(Records from a collection)

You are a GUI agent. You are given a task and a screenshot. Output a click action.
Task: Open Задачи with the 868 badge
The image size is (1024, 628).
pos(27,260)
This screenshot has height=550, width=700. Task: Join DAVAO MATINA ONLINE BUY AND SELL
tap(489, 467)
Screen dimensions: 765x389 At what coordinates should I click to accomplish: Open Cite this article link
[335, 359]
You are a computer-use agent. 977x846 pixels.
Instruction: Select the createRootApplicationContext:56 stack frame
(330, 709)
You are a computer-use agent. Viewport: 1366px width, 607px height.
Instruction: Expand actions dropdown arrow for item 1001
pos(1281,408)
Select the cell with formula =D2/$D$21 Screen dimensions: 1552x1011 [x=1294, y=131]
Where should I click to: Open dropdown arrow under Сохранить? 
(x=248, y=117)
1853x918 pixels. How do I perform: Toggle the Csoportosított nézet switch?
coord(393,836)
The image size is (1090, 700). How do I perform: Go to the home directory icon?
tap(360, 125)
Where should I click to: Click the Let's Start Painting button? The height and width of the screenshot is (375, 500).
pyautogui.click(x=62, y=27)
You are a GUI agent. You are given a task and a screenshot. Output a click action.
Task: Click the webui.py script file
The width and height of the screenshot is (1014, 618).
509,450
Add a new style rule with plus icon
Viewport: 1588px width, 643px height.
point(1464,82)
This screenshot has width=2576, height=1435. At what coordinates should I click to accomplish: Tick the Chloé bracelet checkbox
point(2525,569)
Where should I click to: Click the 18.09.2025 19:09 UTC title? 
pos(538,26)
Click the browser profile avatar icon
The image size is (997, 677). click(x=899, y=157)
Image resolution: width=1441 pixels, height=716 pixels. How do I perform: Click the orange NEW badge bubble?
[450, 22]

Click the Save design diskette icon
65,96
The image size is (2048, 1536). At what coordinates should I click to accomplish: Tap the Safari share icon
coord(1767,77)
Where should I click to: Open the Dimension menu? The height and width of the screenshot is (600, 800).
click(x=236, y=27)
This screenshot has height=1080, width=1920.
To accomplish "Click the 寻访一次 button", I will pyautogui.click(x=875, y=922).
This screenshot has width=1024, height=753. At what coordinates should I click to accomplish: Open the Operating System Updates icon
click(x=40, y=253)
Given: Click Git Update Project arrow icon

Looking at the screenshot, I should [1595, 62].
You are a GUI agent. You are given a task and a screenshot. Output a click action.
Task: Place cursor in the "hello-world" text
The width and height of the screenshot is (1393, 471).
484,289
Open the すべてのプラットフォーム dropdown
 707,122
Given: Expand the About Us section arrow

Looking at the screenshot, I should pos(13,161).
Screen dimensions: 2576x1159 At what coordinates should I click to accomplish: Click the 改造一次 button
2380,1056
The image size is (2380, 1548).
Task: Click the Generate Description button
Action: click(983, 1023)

(SHORT TASK):
Copy out the listing above word for word, from its first line through the line that contains "tap(489, 467)".

(TASK ANSWER):
You are a GUI agent. You are given a task and a screenshot. Output a click action.
Task: Open Задачи with the 868 badge
The image size is (1024, 628).
pos(27,260)
This screenshot has height=550, width=700. Task: Join DAVAO MATINA ONLINE BUY AND SELL
tap(489, 467)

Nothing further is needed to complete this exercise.